Work Begins on Pluralistic Prayer Pavilion at Kosel

Tefillah at the Kosel, December 7, 2017. (Mendy Hechtman/Flash90)

The Israeli government began on Monday to implement a promised upgrade of the pluralistic prayer pavilion at the Kosel, to appease the Reform and Conservative movements and Women of the Wall.

Scaffolding went up on Monday near Robinson’s Arch area near the existing temporary platform, preliminary to the construction of a permanent one.

The work represents the implementation of a cabinet decision. “In June 2017, the Prime Minister ordered construction to be expedited of the new plaza. What we are seeing now is the implementation of that order,” an official at the Prime Minister’s Office said on Monday.

If the upgrade proceeds as planned, it will greatly enlarge the existing prayer deck which was set up there in 2000.

It offers the heterodox groups something more than they have had, but much less than they sought. They receive an upgraded area, but are being denied the right to share the main entrance to the Kosel plaza with the Orthodox community, nor will they have a board of pluralistic Jewry with independent funding to oversee the mixed-gender area.

As such, it elicited mixed reactions.

Rabbi Pesach Lerner, President of the Coalition for Jewish Values and Executive Vice President Emeritus of the National Council of Young Israel, told Hamodia on Monday that “this new development is indeed unfortunate. It is a chilul Hashem.

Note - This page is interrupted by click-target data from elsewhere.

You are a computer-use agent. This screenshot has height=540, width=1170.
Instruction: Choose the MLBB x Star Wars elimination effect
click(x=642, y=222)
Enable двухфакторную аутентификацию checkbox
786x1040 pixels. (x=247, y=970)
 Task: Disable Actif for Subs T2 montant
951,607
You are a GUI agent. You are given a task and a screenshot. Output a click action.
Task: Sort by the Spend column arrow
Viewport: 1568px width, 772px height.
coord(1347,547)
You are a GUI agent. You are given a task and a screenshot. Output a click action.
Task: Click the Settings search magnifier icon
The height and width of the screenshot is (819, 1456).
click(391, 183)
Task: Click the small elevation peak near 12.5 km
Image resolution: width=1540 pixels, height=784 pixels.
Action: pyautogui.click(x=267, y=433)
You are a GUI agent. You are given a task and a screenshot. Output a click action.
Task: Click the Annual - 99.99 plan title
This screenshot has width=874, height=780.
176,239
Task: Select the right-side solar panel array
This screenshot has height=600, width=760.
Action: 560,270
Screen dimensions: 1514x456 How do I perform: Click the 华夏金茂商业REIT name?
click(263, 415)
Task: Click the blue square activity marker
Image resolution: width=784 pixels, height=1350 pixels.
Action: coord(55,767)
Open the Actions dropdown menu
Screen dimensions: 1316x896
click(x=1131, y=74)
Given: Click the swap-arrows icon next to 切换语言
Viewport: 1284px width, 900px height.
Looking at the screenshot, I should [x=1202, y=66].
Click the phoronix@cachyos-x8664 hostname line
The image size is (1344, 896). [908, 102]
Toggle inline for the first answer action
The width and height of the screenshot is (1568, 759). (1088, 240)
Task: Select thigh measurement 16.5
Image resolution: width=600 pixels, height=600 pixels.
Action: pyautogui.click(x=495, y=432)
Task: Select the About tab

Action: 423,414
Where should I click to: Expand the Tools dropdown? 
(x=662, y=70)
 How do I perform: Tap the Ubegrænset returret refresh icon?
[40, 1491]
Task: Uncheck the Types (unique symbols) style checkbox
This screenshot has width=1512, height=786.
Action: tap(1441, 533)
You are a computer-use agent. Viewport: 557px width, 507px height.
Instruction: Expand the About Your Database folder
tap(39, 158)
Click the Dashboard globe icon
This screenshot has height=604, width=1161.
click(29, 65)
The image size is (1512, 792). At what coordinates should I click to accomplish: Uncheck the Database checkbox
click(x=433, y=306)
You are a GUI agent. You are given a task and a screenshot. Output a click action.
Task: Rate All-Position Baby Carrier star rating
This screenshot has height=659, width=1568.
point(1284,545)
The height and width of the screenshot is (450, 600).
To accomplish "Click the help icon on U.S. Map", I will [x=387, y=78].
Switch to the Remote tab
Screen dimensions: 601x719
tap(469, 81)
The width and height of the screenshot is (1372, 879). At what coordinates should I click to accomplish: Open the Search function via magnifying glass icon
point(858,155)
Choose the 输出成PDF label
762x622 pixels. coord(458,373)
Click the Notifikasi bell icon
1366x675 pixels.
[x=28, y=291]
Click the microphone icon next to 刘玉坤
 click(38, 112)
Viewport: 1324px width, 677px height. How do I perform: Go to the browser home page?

“The government is expanding an area that, as it is, is rarely used and never full. And, they are making these changes into a ‘permanent’ structure.”

He warned that this will not put an end to the years of agitation. “The liberal movements will never be satisfied; they are not looking for more space, they are looking for official recognition.

“I can only wonder — had the American Torah community challenged the American liberal movements and their activities regarding the Kotel years ago, could we have prevented this permanent pluralistic prayer pavilion from being built at the Western Wall?

“The liberal American movements are challenging many other Jewish traditions in Israel — kashrus, conversion, Shabbos, and much more. We need to be vocal and active against them so we don’t wake up one morning and discover new changes,” said Rabbi Lerner.

Leah Aharoni, spokeswoman for the Orthodox Women for the Wall, said on Monday that “ever since the Israeli government erected the egalitarian plaza, and despite an upgrade in 2013, it has seen hardly any use. The same will continue to happen as the overwhelming majority of Am Ysrael continues to choose the main plaza and daven in accordance with the halachah and the mesorah.

“Despite the decades-long rabbinic consensus that the Western Wall is holy along its entire length, the Supreme Court justices indicated at the last hearing that as far as they are concerned, the heterodox movements and Women of the Wall have no rights at the traditional plaza as long as there is an alternative player location for them.

“The new construction is the latest attempt to appease the heterodox movements. Unfortunately, based on their track record, it will not bring peace to the Kotel,” she concluded.

Indeed, a comment from Women of the Wall indicated just that. The group told The Times of Israel on Monday, “Our only statement is that we’re waiting for the High Court’s decision.”

Petitions on a variety of issues relating to the use of the Kosel by heterodox prayer groups are still pending.

The Reform Movement wasn’t happy either.

“The state has started work on the section without coordination and without informing us what will be built. We only found out about the construction by chance,” a Reform spokesperson told the Times of Israel.